> [EXCERPT]:
——————————

- Born: 1857 London, United Kingdom of Great Britain and Ireland
- Died: 10 July 1920 (aged 62) Kensington, London, United Kingdom of Great Britain and Ireland
- Education: Queen's College, London
- Occupation: Teacher
- Known for: Dictionary of National Biography, works on education, French literature and biographies.
- Relatives: Sir Sidney Lee (brother)
- Awards: Officier d'Académie

= Elizabeth Lee (writer) =

British writer (1857–1920)

Elizabeth Lee (1857 – 10 July 1920) was an English teacher, literary critic, biographer and translator. She was secretary of the English Association for five years in the early twentieth century and was awarded the honour of Officier d'Académie by the French government for her work in education. She was the sister of Sir Sidney Lee and, under his editorship, wrote several biographies of women for the Dictionary of National Biography. Her other writings covered the subjects of education, French literature and biographies.

==Biography==
Lee was born in London, the older sister of Sidney Lee. The family name was Levy. She was educated at Queen's College, London. After leaving school, she began teaching English to girls in secondary schools, a career she maintained all of her life.

——————————

Stored records:
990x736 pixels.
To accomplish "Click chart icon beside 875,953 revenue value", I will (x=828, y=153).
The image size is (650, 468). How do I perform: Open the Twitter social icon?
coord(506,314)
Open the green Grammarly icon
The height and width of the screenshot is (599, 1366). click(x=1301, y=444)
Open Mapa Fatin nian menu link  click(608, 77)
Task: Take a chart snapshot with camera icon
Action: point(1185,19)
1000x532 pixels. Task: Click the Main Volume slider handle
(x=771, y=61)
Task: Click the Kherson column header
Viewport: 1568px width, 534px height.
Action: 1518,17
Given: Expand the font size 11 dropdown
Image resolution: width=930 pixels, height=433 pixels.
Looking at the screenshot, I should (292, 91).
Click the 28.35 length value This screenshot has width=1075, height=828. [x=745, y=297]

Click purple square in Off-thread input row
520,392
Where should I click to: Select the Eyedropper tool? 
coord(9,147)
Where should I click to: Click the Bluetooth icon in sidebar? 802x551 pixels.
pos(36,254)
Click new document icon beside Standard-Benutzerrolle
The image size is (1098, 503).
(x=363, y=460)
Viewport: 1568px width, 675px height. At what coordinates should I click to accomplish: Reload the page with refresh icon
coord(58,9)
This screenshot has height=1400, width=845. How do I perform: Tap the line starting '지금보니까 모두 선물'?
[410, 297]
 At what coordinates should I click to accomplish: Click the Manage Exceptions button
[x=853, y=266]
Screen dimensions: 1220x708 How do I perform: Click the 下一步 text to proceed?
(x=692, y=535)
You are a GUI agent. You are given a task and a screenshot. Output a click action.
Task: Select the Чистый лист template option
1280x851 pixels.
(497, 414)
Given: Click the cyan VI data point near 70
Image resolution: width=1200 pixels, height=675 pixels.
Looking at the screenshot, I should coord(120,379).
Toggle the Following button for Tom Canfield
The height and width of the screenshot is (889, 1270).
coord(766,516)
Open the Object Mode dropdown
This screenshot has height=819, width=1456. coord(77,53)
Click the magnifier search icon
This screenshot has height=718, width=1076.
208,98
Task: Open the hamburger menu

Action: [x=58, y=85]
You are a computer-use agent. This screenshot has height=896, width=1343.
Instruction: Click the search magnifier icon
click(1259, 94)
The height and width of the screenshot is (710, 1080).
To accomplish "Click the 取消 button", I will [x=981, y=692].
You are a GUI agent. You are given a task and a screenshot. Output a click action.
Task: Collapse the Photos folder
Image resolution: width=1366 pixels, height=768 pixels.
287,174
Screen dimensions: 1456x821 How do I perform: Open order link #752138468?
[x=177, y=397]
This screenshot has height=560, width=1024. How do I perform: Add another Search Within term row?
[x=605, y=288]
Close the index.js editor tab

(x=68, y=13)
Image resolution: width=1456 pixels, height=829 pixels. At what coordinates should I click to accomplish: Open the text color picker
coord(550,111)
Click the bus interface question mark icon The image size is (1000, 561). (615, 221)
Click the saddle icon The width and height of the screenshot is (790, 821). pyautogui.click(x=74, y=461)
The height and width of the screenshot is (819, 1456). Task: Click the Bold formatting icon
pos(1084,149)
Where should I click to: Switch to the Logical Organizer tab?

——————————

> [STATED TASK 1]: Reproduce the Elizabeth Lee article starting with "Elizabeth Lee (1857" and going on through "of education, French literature and biographies.".
> [STATED TASK 2]: According to the Elizabeth Lee article, what was her family's original surname?
> [STATED TASK 3]: Carry the Elizabeth Lee article forward from its last sentence.

> [RIGHT ANSWER 1]:
Elizabeth Lee (1857 – 10 July 1920) was an English teacher, literary critic, biographer and translator. She was secretary of the English Association for five years in the early twentieth century and was awarded the honour of Officier d'Académie by the French government for her work in education. She was the sister of Sir Sidney Lee and, under his editorship, wrote several biographies of women for the Dictionary of National Biography. Her other writings covered the subjects of education, French literature and biographies.

> [RIGHT ANSWER 2]: Levy.

> [RIGHT ANSWER 3]:
From 1907 to 1912, she was secretary of the English Association. While in this post, she studied education methods on the continent and published the pamphlet The Teaching of Literature in French and German Secondary Schools. On 1 November 1909 the French Minister of Public Instruction made her Officier d'Académie.

In addition to education, Lee wrote frequently about French literature and biographies of women. For several years, she contributed an article about French literature to every issue of The Library. She published books such as Ouida: a Memoir (1914) and Lives of the Wives of Queen Victoria's Prime Ministers (1917). One of her major works was the writing of over eighty biographies of women for the Dictionary of National Biography, which was edited by her younger brother Sir Sidney Lee. She also aided her brother with his other works, including correcting the proofs and compiling the index for his Life of William Shakespeare (1905, 5th edition).

Elizabeth Lee died at the age of 62 in her home in Kensington on Saturday, 10 July 1920. She was cremated at Golders Green Crematorium on the following Tuesday, 13 July.

==Bibliography==

- Humour of France (1893)
- Dictionary of National Biography (81 entries, 1885-1900 and the 1901 supplement)
- The English Novel in the Time of Shakespeare (1890 translation, original by J. J. Jusserand)
- The Teaching of Literature in French and German Secondary Schools (1911)
- A School History of English Literature (3 vols)
- Selections from English Literature (4 vols)
- Ouida: a Memoir (1914)
- Lives of the Wives of Queen Victoria's Prime Ministers (1917)
- The Library (multiple articles)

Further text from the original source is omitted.